Celebrating faculty: Heidi Hendrickson
What is the focus of your research/area of expertise?
I earned my Ph.D. in chemistry, and specifically, I was trained in the subdisciplines of physical and computational chemistry. In physical chemistry, we use mathematical equations and physical theories to model the behavior of electrons, atoms, and/or molecules. In computational chemistry, we use existing software, or code new software, to carry out calculations using those models. Then we analyze the results of those calculations to explain our collaborators’ experimental observations, or if no experiments have been carried out yet, we can make predictions to guide future experiments.

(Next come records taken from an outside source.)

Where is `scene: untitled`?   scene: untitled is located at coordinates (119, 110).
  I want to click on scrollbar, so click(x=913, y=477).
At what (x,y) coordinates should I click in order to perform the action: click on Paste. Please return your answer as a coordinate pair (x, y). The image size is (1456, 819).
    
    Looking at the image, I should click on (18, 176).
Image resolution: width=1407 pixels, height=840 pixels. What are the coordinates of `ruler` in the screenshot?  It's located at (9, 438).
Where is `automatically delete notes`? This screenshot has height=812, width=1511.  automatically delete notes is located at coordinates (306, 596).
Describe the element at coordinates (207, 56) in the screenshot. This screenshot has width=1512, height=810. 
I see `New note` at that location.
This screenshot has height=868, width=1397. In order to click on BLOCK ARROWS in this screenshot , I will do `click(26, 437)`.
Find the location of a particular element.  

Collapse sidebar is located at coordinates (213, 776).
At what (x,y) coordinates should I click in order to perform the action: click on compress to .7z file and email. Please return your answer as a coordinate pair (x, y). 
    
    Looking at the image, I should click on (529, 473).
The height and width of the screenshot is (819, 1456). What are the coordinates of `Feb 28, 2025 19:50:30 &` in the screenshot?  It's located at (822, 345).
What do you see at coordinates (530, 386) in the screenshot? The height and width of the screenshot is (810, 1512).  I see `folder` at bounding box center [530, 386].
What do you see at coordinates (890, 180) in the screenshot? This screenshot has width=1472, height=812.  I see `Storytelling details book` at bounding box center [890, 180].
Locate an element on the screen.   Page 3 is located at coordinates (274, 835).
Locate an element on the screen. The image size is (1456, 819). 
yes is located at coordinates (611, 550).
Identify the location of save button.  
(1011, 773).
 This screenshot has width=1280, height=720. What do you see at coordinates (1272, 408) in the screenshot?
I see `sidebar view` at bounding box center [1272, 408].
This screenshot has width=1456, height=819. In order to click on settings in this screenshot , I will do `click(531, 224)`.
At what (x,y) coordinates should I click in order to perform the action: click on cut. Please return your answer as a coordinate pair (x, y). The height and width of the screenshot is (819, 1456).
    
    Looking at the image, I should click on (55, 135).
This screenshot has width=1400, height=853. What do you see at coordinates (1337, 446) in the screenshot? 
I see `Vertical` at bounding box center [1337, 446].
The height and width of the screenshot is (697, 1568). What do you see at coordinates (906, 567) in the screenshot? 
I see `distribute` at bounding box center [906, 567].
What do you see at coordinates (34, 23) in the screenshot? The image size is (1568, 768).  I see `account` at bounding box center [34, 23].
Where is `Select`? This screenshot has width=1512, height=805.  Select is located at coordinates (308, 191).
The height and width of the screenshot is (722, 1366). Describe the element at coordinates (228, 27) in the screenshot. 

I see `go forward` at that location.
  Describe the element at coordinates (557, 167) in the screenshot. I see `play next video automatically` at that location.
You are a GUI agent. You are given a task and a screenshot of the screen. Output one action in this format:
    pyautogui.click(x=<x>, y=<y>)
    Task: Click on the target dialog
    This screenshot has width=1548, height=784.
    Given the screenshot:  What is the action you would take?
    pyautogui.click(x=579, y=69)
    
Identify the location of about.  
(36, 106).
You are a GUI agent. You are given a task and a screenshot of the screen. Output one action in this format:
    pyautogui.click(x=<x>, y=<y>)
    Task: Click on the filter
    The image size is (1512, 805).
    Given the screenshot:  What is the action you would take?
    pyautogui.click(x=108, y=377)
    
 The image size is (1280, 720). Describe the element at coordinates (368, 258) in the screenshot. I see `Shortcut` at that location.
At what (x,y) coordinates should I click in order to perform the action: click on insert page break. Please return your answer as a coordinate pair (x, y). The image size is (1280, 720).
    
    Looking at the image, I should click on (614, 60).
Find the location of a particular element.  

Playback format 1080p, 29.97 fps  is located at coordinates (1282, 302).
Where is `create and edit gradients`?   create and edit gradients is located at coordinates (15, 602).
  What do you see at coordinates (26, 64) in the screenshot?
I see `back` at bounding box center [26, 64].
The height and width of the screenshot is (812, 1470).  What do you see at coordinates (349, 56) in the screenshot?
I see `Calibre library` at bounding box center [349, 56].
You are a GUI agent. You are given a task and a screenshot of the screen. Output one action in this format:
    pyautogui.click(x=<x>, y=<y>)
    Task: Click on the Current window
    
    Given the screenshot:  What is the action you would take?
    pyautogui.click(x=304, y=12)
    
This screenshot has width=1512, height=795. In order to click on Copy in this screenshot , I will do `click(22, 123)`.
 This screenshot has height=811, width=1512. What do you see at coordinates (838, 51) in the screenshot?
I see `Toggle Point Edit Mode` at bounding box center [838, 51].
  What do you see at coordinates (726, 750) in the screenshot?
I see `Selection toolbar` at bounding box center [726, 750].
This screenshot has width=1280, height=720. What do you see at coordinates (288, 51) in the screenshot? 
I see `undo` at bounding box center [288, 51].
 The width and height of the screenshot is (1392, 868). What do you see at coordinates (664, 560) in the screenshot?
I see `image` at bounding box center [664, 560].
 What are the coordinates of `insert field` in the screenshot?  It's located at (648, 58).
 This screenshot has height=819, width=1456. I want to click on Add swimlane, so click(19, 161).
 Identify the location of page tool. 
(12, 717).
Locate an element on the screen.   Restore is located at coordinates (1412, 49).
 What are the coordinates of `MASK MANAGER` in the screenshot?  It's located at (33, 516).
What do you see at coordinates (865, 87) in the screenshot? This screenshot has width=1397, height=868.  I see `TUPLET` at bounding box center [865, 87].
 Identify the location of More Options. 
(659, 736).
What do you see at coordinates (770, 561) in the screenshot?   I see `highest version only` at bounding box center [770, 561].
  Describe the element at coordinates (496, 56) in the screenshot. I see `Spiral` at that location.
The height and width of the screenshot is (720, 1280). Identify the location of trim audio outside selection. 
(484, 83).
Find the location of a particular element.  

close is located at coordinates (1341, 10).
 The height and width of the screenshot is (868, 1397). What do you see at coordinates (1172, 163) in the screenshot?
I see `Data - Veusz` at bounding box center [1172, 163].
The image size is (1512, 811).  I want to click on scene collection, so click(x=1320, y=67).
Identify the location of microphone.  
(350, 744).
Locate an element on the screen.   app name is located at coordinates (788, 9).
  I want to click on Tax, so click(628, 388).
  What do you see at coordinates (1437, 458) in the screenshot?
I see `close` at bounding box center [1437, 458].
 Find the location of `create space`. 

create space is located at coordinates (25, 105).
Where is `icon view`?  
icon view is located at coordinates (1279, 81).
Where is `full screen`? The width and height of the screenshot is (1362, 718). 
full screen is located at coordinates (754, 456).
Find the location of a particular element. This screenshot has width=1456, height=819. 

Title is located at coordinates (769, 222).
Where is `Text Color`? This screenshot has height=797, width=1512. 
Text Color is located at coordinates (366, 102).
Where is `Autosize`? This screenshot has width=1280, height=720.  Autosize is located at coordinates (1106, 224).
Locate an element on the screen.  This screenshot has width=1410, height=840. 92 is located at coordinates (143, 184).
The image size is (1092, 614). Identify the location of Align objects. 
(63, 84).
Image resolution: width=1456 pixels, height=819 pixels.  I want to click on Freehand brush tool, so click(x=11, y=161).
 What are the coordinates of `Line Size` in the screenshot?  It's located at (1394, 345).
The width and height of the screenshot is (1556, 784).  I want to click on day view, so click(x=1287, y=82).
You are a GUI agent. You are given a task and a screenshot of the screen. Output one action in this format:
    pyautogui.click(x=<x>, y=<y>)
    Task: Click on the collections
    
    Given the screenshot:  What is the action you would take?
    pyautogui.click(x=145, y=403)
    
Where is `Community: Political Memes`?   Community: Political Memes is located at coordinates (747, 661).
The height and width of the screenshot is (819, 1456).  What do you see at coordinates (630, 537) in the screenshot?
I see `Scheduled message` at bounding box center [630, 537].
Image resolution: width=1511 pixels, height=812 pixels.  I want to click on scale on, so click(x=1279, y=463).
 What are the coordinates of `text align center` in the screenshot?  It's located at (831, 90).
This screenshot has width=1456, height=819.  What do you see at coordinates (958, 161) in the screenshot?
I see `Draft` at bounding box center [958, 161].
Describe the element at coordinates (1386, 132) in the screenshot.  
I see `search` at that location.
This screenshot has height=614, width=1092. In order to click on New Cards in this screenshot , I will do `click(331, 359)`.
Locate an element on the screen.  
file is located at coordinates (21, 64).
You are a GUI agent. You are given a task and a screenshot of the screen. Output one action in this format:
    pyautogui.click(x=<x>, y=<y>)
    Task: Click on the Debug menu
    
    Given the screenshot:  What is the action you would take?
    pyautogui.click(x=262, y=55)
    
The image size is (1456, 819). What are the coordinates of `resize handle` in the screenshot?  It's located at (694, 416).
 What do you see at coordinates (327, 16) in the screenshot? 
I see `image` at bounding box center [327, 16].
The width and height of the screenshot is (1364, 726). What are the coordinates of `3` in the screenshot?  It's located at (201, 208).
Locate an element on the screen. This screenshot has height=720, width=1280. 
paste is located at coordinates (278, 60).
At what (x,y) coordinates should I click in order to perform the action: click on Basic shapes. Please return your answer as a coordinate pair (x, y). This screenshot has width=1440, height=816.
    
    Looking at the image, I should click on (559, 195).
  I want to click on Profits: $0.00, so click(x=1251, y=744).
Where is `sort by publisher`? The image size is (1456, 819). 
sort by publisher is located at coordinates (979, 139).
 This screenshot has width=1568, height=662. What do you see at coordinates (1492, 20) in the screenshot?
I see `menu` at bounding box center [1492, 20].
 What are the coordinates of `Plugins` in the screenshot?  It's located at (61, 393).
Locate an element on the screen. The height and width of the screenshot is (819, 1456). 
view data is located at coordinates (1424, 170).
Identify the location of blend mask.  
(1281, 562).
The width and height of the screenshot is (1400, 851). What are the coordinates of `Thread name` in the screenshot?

At Lafayette College, I have centered my teaching and scholarship around physical and computational chemistry. In my research group, we focus on developing models of and explanations for the structure, properties, and dynamics of molecular systems. My research group aims to utilize and develop computational methods to investigate (1) information transfer and signaling pathways in proteins; (2) the reactivity and toxicity of environmental pollutants; (3) optoelectronic properties of semiconducting polymers; (4) pedagogical methods for physical chemistry and programming instruction; and (5) to expand directions 1-4 into the realm of quantum information science.
How do students benefit from your scholarship and research?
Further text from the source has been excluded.